Credit card companies agree that the convergence of the internet and wireless technologies is leading to greater innovations, opening up new opportunities for the industry. Ms Marshall, from MasterCard International encouraged payment card companies to provide more personalised rewards and incentive programs by leveraging new technologies and too look for more ways to reach 'unbanked' customers (Ashworth, 2002).

The best form of innovation for loyalty cards is no doubt, using the smart card. An American report found that the one piece of advice for organisations planning to enter the smart card industry would be to be maniacal with the smart card (Telecommunications Report, 2002). Smart card manufacturers have tried to be all things to all people. Stick with what is you best capability of confidence and really perfect it. Do your thing well and dominate that space (Telecommunications Reports, 2002).

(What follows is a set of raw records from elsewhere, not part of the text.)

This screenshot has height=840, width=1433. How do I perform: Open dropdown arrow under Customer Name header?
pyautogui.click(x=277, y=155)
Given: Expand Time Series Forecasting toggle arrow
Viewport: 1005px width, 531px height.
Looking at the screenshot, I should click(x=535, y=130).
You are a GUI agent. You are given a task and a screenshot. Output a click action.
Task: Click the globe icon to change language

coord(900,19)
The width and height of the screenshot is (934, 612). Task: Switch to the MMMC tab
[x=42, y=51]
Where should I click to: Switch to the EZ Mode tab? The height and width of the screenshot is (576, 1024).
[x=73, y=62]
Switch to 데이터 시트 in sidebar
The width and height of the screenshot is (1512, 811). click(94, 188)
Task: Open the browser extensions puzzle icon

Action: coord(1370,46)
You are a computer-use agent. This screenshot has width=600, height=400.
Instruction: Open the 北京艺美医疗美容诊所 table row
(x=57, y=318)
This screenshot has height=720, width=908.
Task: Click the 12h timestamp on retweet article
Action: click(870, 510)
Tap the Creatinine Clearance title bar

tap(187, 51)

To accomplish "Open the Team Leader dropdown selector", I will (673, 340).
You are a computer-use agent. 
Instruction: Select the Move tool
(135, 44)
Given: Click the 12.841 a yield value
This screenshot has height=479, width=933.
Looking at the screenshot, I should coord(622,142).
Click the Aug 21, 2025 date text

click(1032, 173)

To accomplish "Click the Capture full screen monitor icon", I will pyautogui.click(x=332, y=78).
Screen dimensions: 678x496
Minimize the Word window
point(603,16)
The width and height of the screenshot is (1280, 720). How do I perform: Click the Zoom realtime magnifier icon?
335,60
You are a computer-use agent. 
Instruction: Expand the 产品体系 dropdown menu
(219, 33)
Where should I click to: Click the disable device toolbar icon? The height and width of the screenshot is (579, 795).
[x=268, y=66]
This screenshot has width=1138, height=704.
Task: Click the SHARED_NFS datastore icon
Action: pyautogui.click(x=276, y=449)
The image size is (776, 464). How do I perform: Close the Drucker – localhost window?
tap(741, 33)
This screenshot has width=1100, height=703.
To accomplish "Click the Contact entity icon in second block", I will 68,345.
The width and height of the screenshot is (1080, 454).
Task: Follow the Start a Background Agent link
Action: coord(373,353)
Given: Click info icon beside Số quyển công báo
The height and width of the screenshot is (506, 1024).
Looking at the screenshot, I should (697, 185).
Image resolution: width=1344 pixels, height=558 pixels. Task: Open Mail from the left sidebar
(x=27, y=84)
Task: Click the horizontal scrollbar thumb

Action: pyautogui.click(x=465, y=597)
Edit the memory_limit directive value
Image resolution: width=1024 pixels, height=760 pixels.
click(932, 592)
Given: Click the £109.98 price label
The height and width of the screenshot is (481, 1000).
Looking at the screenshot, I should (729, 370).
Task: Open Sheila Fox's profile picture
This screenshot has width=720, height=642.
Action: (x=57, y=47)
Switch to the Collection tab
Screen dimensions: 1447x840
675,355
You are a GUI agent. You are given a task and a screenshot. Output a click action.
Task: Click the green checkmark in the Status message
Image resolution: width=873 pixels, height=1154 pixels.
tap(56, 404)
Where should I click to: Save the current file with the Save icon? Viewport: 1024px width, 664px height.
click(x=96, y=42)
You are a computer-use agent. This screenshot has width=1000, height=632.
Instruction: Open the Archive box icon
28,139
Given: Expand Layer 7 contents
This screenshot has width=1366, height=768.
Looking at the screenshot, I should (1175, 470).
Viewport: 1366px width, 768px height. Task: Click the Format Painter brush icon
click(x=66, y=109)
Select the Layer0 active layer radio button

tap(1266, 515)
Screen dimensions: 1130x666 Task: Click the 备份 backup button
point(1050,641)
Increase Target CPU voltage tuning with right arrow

However, organisations must ensure when applying the smart card technology that it is easy to adopt and easy to apply to their business. One of the largest barriers to smart card acceptance in the United States has been application enable meant. It's not the production of the card, the personalisation of the card, or the distribution of the card (telecommunications Report, 2002). One U.S. expert states that "We think we can understand, as an industry, how to do that real well. Its really the other side - once you have the card, how is it used? We spend a disproportional amount of time looking at the front end, but not the back end." (Telecommunications Report, 2002).

An example of success with the smart card in Australia is the coalition program of St George Bank and World smart Technology Pty Ltd, who have teamed up to offer Queensland retailer smart card technology through Visa Cash terminals in more than 50 Queensland outlets of the Giants Liquor and Jackpot Hotel. A planned 40,000 smart cards will be issued to customer over the coming months (Colloquy, 2002). The terminals allow funds to be loaded to the customer's Visa Cash electronic purse and the card to be used for payment. The new alliance will incorporate WST's successful loyalty program, e-asy points. It is the first time that loyalty points, Visa Cash, multi-application smart cards, EFTPOS terminals, cash registers and the Internet have been combined to deliver an integrated and innovative solution at the point of sale for cardholders and merchants (Colloquy, 2002).

Although a smart card technically can perform various functions, it needs to be simple for merchants and consumers to use to gain any traction in the US payments sector, many panellists said (Ashworth, 2002). The most obvious customer service issue is simply providing readers and getting customer familiar with them, and there are companies that can help you with that (Ashworth, 2002).